Astronomy: Explaining the acceleration of the interstellar object ‘Oumuamua

The previously unreconciled acceleration of the interstellar object ‘Oumuamua is due to the production of hydrogen gas from ice reserves, suggests a study published in Nature this week.

‘Oumuamua is the first known interstellar object to be monitored travelling through our Solar System, having originated outside the Solar System. It displays a small non-gravitational acceleration typically associated with the release of trapped gas from a material, as seen in comets. However, it displays no further typical tracers of cometary activity such as a ‘tail’ of dust or gas. These seemingly contradictory observations have made it difficult for researchers to precisely define the nature of ‘Oumuamua.

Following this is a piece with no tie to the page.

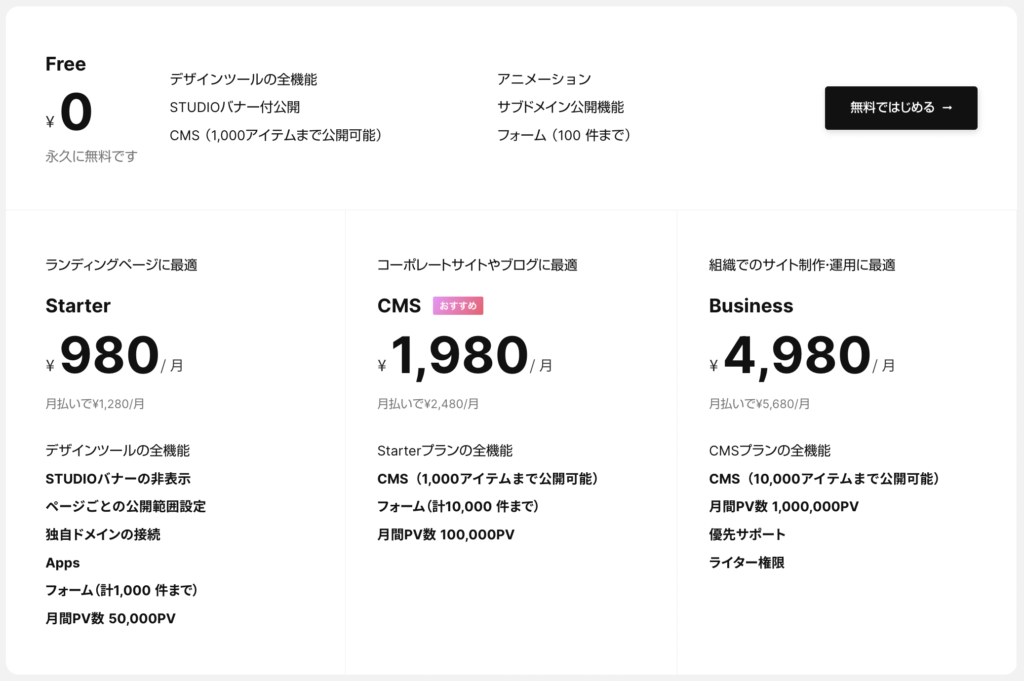Click 月払いで¥1,280/月 note
1024x681 pixels.
[95, 404]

In a model developed by Jennifer Bergner and Darryl Seligman, the acceleration of ‘Oumuamua is attributed to the release of trapped molecular hydrogen from within the object. This hydrogen has been formed through energetic processing of water-rich ice as the body passed close to the Sun, and is subsequently released from the object, slightly bending its path through our Solar System. Such reactions have been demonstrated in existing experimental work, showing that molecular hydrogen is known to be produced and subsequently expelled under such conditions.

Importantly, this model helps us understand ‘Oumuamua’s unusual properties without requiring further fine-tuning. The findings support previous theories that ‘Oumuamua may have originated as an icy planetesimal — a small object formed during the early stages of planet formation — similar to Solar System comets.